_Action item_
In your copy, include every line of the records exactly and no picture at all.

○ ○ ○ ○ ○

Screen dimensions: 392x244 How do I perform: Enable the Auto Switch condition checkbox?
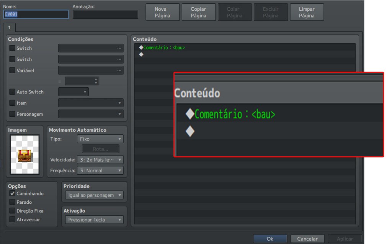(x=12, y=92)
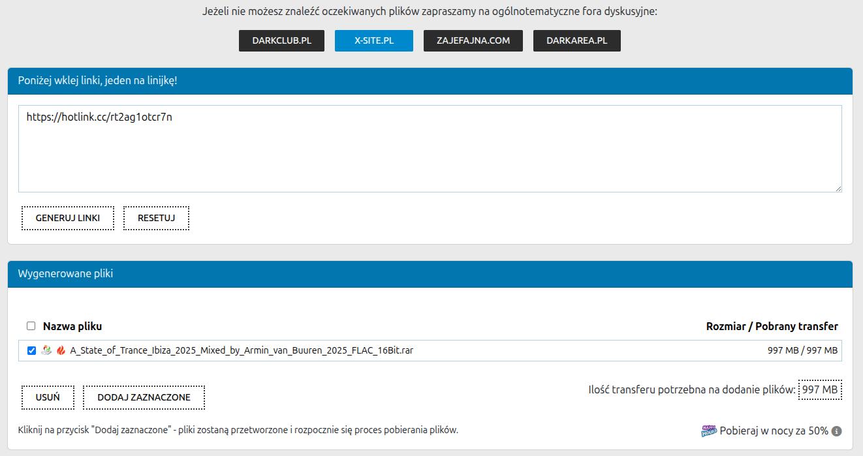
Task: Toggle the select-all checkbox by Nazwa pliku
Action: [31, 326]
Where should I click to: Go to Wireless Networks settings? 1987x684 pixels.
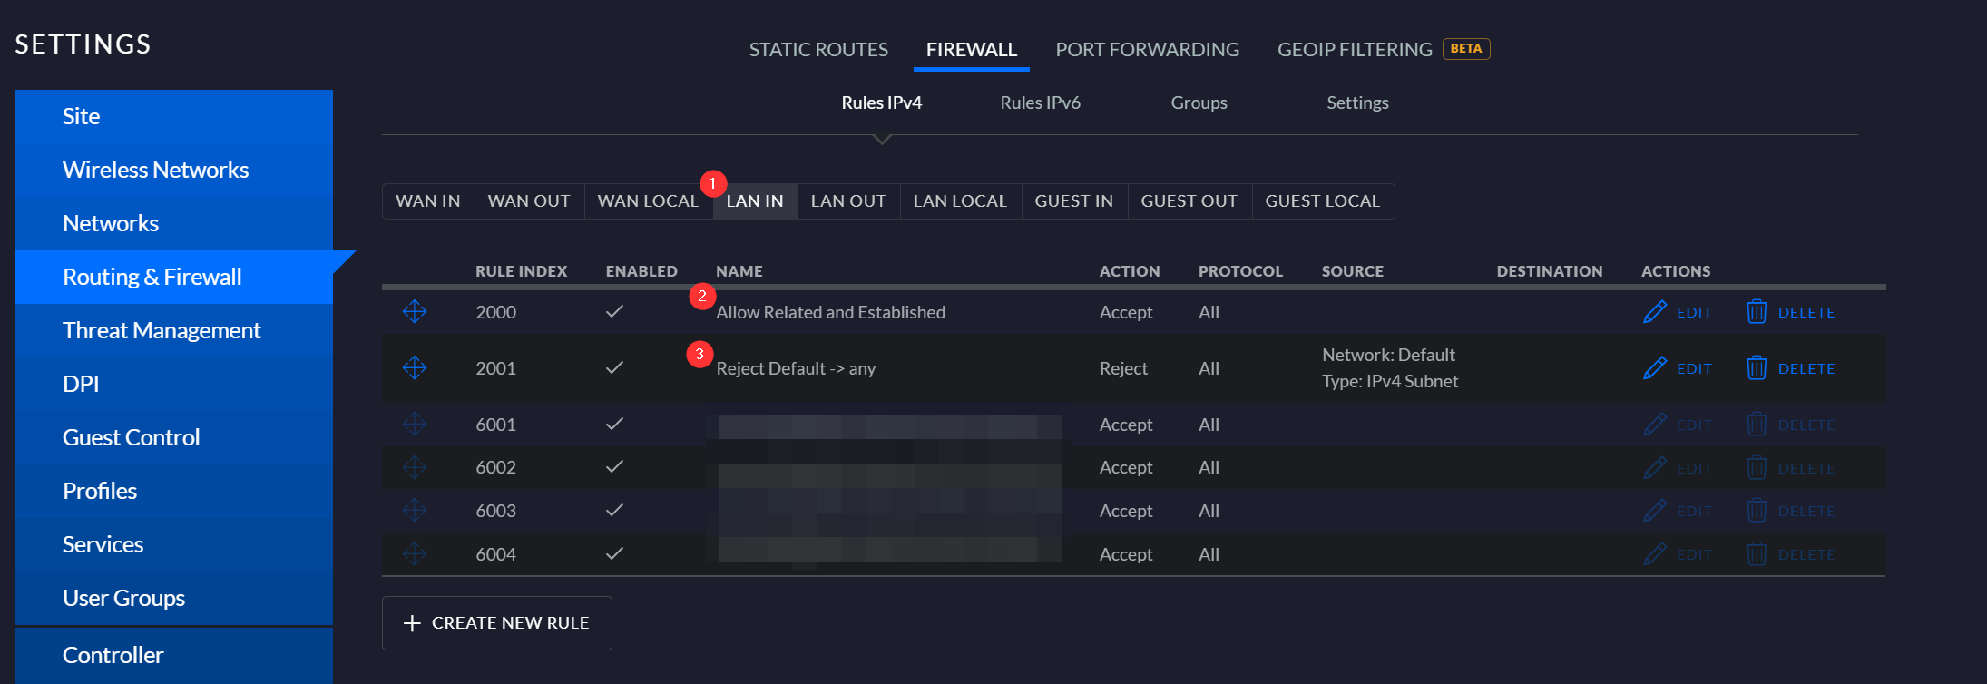155,171
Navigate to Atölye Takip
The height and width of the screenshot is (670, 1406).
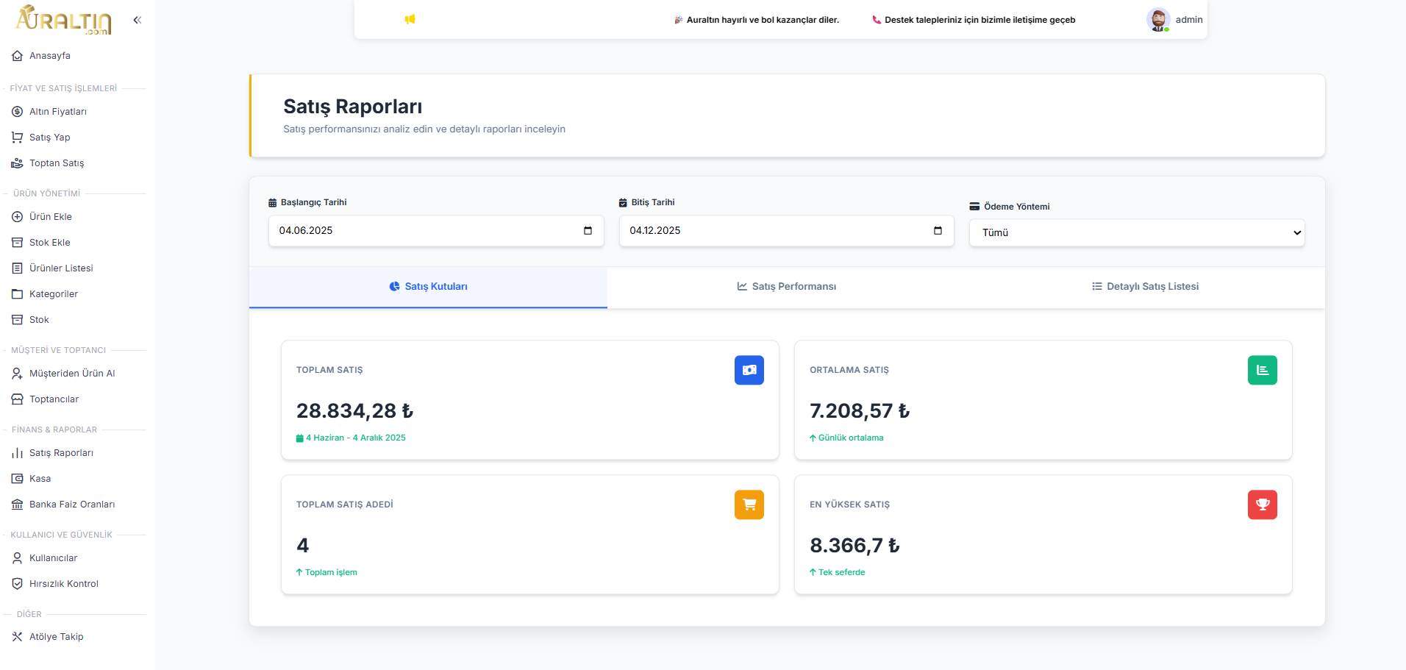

○ ○ ○ ○ ○

_Task result_
Screen dimensions: 392x244 How do I perform: Enable the Auto Switch condition checkbox?
(x=12, y=92)
Task: Toggle the select-all checkbox by Nazwa pliku
Action: [31, 326]
Where should I click to: Go to Wireless Networks settings? 1987x684 pixels.
155,171
Navigate to Atölye Takip
The height and width of the screenshot is (670, 1406).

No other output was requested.